During the data trimming and reverse geocoding process, we discovered a number of issues with the dataset. Surprisingly, there were inconsistencies with the location fields, mostly at the county level. We had initially assumed that every city would fall under a county, and that's just how the hierarchical standard is across all the states nationally. However, this doesn't seem to be the case as we found many records that were missing a “county” value. When an incident doesn't have a county associated with it, it could be because it took place within city borders that's technically not part of any county. There were also times where county names would be the same as the township or city it was a part of. We learned from the data that some assumptions we've had for a long time were completely wrong.

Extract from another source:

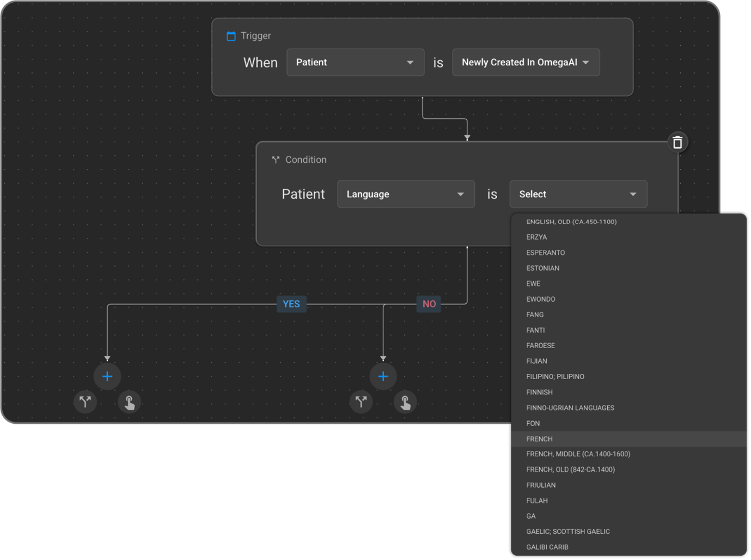Click the NO branch label
The height and width of the screenshot is (560, 751).
[429, 304]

Below are additional notable inconsistencies, surprises, and just odd things that we discovered about the location data found in our data set:

Lack of hierarchy and naming standards for city and county:
- Alaska has boroughs/census area instead of counties
- Louisiana has parishes instead of counties
- Some states had cities that were their own “county” and were then surrounded by a different county sharing the same name
Roughly 30,000 records used either a single semi-colon or colon as delimiters instead of the double pipes (||) that were used for the rest of the data, adding to the difficulty of mapping through the data.
The Atlanta area had oddities such as 250 incidents sharing the same coordinates, and it's at an airport. Looking into the incidents, they didn't seem to be airport-related incidents, and could probably be attributed to data entry errors.

Attribute Data

Each incident had an attributes column. This attributes column provided a description that gave us an idea what type of incident it was using a list of semi-standardized attributes. We knew that this column could be the key in uncovering some of the best insights about gun violence in the United States. The incidents could have multiple attributes as they were not mutually exclusive. The column data was vast, and upon taking a closer look, 110 unique values were found. Granted, some of the values were larger categories that had sub-categories (e.g. Home Invasion and Home Invasion - Resident injured).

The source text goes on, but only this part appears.